** Opening Excerpted text block **

Figure 2. Identification of SOCE during the earlier events of DC maturation.

DC were treated with thapsigargin (TG) in calcium free PSS, then PSS supplemented with 2 mM Ca²⁺ was added (A). 100 µM 2-APB PSS solution induced a rapid and reversible decrease of [Ca²⁺]_i (Grey trace). According to different maturation signals (LPS, B; TNF-α, C or zymosan, D), the variations of [Ca^2+] _i in the presence of SOCE inhibitor (Grey trace, at 100 µM 2-APB) or its absence (Black trace) were observed by microspectrofluorimetry on left panels. Results are representative of 7 independent experiments. Central panels represent the maximal amplitude mean of CCE according to the treatment. Right panels represent the CCE amplitude mean at 7.5 and 15 min. Means were obtained from 7 independent experiments.

Figure 3. 2-APB decreased the expression of maturation markers in human DC.

In panel A, DC were cultured in medium with maturating agents (TG (750 nM), LPS (50 ng/ml), Zymosan (25 µg/ml) or TNF-α (20 ng/ml)) in the absence or presence of 2-APB (mean of percentage ± SD, *p<0,05, n = 7). In panel B, DC were cultured in medium with the maturating agents in the absence or presence of SKF 96365 (100 µM) (n = 7 for DCi, TG and LPS conditions and n = 4 for Zymosan and TNF-α). The marker expressions were analyzed by FACS as described for figure 1B. In panel C, ORAI-1 and STIM-1 protein expressions were analyzed by western blotting to control Si-RNA efficacy.

Figure 4. 2-APB decreased the cytokine secretions in human DC.

IL-12 (panel A), IL-10 (panel B) and IFN-γ (panel C) were measured in supernatants of DC treated by maturating agents (TG (750 nM), LPS (50 ng/ml), zymosan (25 µg/ml) or TNF-α (20 ng/ml)) for 18 h in the presence of 100 µM 2-APB. In each graph, the black line represents the mean of 7 experiments, (*p<0,05).

** Closing Excerpted text block **
** Opening Stored data block **

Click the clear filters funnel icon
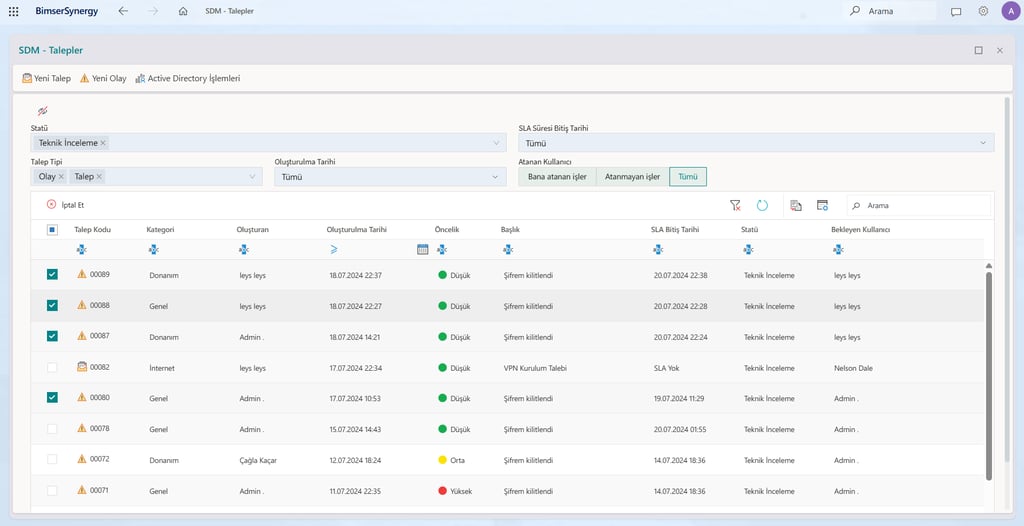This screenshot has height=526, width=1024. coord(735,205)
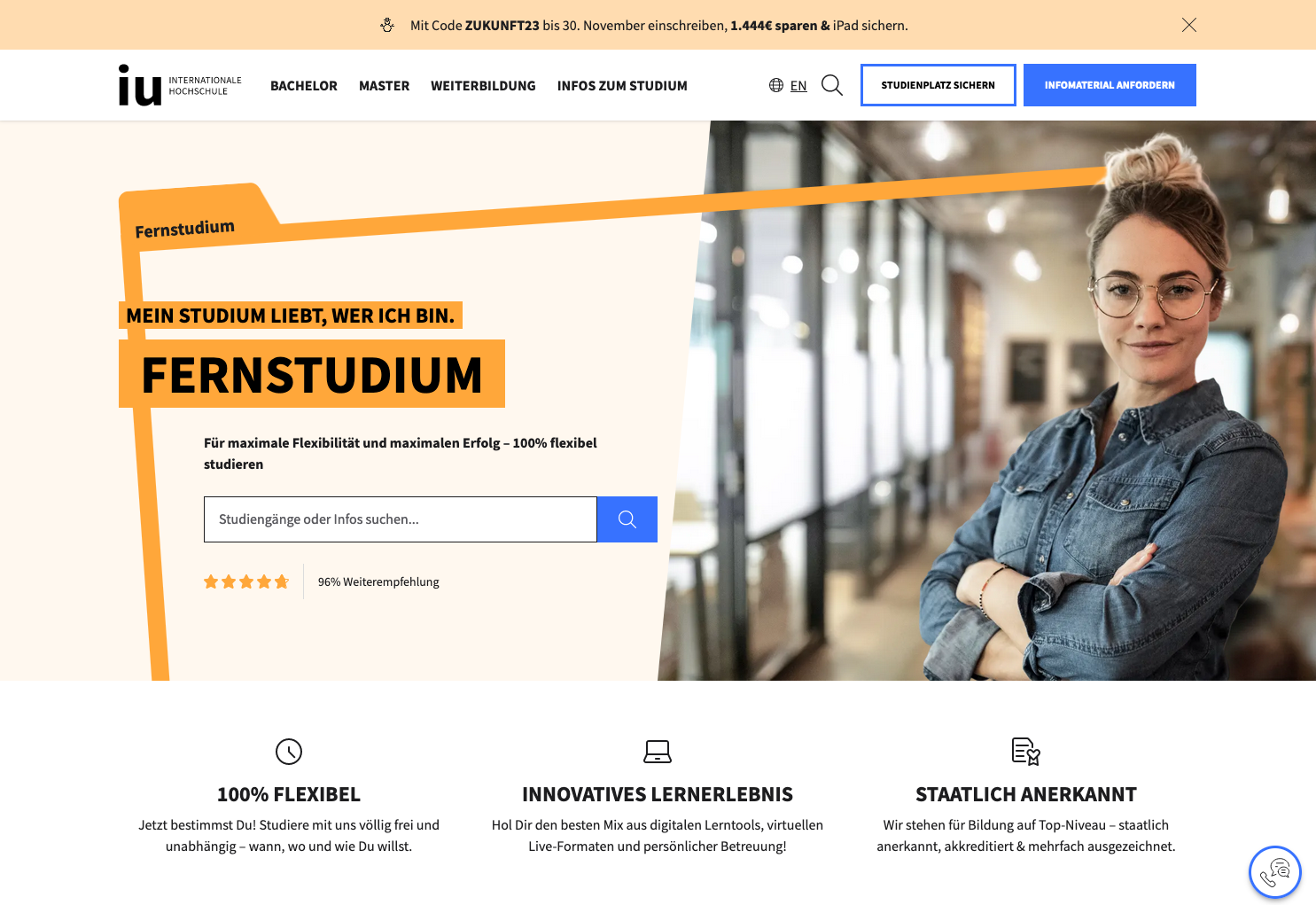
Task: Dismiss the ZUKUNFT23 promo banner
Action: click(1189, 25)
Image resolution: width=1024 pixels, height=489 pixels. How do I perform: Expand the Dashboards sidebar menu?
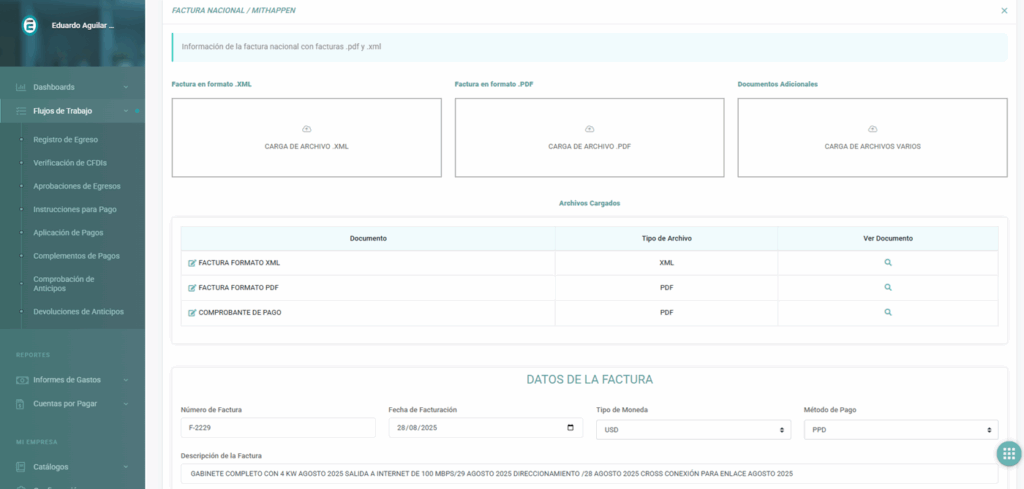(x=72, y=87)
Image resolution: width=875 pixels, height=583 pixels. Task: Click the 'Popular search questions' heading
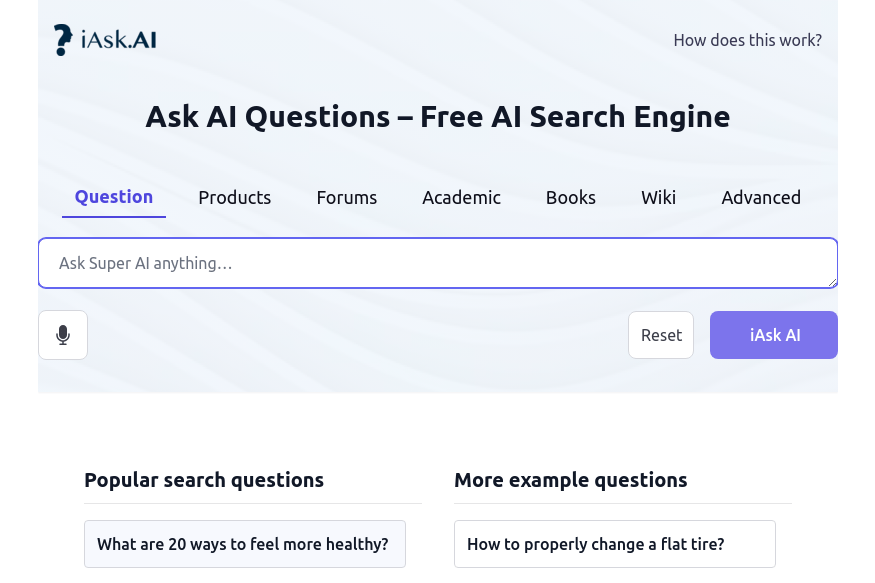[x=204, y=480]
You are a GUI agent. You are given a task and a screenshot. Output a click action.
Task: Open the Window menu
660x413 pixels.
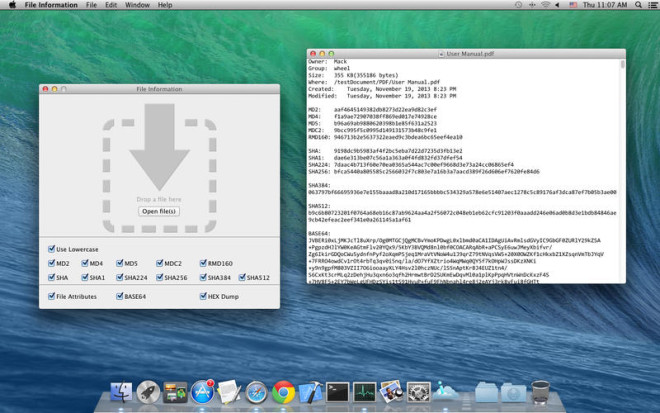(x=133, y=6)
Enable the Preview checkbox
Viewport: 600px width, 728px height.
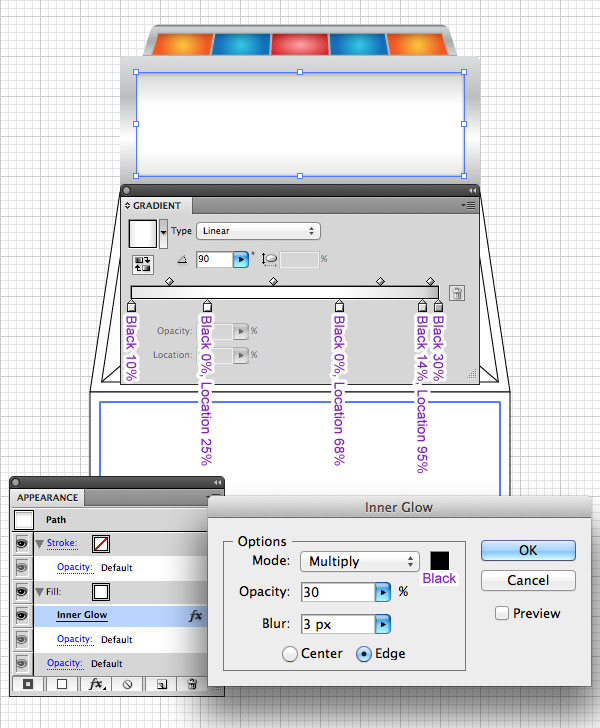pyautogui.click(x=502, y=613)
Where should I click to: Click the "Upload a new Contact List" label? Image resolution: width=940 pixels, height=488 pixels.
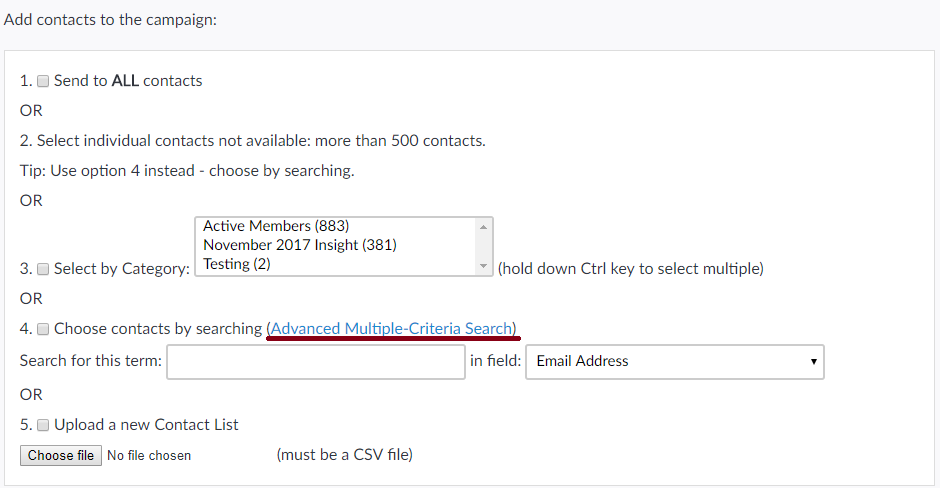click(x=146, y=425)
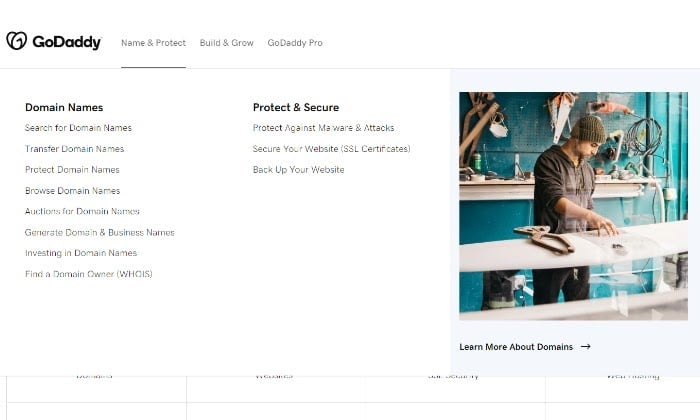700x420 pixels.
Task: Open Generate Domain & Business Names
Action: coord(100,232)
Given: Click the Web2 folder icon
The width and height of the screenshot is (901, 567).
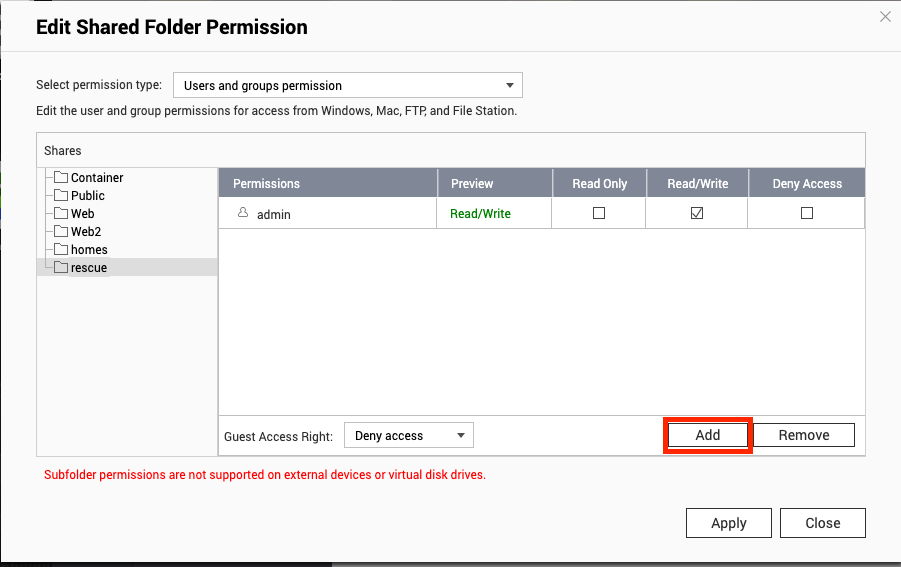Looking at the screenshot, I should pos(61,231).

** Closing Stored data block **

__What to do__
[1] Summarize the figure legends in two sentences.
[2] In the figure legends, rewrite the stretch from "IL-12 (panel A), IL-10" through "7 experiments, (*p<0,05).", replacing "measured" with "quantified".

__Results for the exercise__
[1] The figure legends describe how SOCE was identified during the earlier events of DC maturation by treating DC with thapsigargin or other maturation signals (LPS, TNF-α or zymosan) with or without the SOCE inhibitor 2-APB. They also report that 2-APB decreased both the expression of maturation markers and the secretion of IL-12, IL-10 and IFN-γ in human DC.

[2]
IL-12 (panel A), IL-10 (panel B) and IFN-γ (panel C) were quantified in supernatants of DC treated by maturating agents (TG (750 nM), LPS (50 ng/ml), zymosan (25 µg/ml) or TNF-α (20 ng/ml)) for 18 h in the presence of 100 µM 2-APB. In each graph, the black line represents the mean of 7 experiments, (*p<0,05).